Task objective: Please take the entries below from the first line through the line containing "Task: Click the ไปรษณีย์" and repeat them exactly, leaving out everything after.

══════════

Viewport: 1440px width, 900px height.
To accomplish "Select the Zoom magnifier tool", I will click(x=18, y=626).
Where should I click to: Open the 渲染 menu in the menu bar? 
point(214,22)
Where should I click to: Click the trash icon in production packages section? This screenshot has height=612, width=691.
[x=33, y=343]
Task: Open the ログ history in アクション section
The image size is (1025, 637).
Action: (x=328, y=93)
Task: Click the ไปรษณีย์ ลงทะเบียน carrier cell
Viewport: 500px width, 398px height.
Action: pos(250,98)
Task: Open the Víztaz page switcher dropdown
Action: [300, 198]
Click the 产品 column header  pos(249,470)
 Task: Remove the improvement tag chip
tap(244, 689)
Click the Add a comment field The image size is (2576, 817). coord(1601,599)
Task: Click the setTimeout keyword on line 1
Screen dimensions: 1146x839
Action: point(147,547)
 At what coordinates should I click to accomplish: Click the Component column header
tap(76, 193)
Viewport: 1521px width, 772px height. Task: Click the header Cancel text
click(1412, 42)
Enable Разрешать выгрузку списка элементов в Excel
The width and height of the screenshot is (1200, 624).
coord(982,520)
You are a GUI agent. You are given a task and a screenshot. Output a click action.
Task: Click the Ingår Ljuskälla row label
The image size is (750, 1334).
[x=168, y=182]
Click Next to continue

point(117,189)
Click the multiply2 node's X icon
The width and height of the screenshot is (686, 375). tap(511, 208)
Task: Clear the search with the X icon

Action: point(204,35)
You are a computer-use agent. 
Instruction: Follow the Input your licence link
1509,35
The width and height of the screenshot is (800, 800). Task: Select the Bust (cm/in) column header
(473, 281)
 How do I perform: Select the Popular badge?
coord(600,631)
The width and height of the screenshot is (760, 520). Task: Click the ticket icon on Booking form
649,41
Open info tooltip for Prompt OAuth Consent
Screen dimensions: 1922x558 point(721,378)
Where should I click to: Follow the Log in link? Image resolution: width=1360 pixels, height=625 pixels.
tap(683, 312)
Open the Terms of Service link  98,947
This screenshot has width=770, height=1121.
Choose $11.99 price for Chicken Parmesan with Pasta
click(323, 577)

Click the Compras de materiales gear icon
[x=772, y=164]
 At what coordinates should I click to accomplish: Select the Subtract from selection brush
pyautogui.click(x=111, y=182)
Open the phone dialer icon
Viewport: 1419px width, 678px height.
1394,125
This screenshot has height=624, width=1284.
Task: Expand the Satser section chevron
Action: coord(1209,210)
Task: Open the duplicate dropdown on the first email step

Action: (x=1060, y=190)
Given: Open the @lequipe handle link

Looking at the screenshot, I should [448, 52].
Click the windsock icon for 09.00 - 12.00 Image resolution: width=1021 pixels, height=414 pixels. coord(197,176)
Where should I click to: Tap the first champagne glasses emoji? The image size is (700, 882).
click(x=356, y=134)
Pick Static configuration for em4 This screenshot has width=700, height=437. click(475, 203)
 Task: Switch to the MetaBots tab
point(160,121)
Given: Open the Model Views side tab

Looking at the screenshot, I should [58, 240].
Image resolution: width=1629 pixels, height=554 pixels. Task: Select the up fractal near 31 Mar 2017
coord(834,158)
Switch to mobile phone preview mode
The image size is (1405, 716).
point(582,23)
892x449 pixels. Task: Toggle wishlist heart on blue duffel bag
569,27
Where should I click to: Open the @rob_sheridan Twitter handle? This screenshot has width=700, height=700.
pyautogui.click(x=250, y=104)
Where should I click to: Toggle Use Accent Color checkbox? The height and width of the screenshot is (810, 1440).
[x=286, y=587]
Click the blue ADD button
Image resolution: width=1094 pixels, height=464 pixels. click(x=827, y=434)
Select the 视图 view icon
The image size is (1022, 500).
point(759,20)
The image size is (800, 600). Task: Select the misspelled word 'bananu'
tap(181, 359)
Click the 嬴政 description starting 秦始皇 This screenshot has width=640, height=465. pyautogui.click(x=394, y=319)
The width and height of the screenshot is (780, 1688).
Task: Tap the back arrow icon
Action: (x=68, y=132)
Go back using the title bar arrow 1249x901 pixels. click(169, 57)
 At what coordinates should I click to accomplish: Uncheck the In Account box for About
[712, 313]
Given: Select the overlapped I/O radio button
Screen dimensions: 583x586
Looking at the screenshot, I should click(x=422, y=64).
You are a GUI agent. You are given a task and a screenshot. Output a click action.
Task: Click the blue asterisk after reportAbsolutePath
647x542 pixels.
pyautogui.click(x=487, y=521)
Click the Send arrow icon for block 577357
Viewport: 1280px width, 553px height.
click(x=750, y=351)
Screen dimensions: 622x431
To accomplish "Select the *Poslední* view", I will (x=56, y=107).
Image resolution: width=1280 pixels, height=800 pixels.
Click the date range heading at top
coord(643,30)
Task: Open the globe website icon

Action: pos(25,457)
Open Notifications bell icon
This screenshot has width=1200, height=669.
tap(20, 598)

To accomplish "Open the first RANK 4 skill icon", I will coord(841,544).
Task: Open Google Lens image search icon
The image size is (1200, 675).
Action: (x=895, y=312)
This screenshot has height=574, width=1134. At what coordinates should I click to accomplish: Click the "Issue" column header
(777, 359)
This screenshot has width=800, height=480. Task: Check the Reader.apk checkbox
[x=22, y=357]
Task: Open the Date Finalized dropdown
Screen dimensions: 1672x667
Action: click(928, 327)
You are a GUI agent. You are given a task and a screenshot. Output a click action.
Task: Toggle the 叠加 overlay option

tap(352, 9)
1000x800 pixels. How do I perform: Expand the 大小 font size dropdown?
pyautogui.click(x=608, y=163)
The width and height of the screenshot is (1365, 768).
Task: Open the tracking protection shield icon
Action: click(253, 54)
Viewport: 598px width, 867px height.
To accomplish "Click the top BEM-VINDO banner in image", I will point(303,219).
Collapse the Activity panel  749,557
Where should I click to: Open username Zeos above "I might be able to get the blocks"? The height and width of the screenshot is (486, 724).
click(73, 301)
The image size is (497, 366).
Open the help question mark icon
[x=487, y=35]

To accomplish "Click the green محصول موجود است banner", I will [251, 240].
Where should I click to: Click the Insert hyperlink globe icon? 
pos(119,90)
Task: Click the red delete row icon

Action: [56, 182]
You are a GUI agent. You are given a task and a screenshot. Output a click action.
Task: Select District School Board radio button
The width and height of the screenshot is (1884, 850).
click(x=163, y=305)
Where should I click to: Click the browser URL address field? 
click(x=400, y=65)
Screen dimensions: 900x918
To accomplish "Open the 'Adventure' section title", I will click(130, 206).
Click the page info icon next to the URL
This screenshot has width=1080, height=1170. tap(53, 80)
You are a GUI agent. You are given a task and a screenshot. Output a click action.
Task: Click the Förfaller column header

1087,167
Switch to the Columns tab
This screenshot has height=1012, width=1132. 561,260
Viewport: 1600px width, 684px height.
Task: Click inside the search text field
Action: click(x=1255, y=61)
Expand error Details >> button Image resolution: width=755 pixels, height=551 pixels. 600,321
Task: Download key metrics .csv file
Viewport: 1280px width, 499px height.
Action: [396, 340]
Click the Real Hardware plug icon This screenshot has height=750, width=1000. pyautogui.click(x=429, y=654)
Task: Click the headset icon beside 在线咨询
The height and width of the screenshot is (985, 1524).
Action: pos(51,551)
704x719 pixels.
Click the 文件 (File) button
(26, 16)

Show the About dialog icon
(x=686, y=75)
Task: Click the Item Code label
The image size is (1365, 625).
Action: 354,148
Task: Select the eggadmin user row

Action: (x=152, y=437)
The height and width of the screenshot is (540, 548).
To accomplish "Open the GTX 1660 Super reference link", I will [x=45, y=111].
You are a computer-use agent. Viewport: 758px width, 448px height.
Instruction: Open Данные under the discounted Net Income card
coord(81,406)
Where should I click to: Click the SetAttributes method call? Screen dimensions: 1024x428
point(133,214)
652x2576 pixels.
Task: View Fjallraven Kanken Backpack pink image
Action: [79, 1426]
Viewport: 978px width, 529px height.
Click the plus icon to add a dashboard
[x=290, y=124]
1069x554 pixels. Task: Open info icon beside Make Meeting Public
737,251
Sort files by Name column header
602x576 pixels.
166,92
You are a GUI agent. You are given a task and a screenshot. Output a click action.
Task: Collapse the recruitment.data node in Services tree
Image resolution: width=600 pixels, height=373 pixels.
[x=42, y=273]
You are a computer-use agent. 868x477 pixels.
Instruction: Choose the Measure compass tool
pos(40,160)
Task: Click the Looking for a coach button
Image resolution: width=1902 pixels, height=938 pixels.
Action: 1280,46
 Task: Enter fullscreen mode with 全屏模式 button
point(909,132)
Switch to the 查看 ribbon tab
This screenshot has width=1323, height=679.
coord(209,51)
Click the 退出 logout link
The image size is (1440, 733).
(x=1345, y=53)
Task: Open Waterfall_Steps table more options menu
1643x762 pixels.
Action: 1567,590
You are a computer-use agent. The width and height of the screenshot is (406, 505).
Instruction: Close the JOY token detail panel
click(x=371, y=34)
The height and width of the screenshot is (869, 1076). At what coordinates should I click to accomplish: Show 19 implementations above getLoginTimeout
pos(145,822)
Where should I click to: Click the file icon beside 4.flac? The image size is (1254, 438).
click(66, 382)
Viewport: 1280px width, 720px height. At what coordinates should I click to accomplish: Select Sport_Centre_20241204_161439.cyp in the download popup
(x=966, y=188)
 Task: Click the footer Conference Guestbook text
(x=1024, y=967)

══════════

Response to this exercise:
Viewport: 1440px width, 900px height.
To accomplish "Select the Zoom magnifier tool", I will click(x=18, y=626).
Where should I click to: Open the 渲染 menu in the menu bar? 
point(214,22)
Where should I click to: Click the trash icon in production packages section? This screenshot has height=612, width=691.
[x=33, y=343]
Task: Open the ログ history in アクション section
The image size is (1025, 637).
Action: (x=328, y=93)
Task: Click the ไปรษณีย์ ลงทะเบียน carrier cell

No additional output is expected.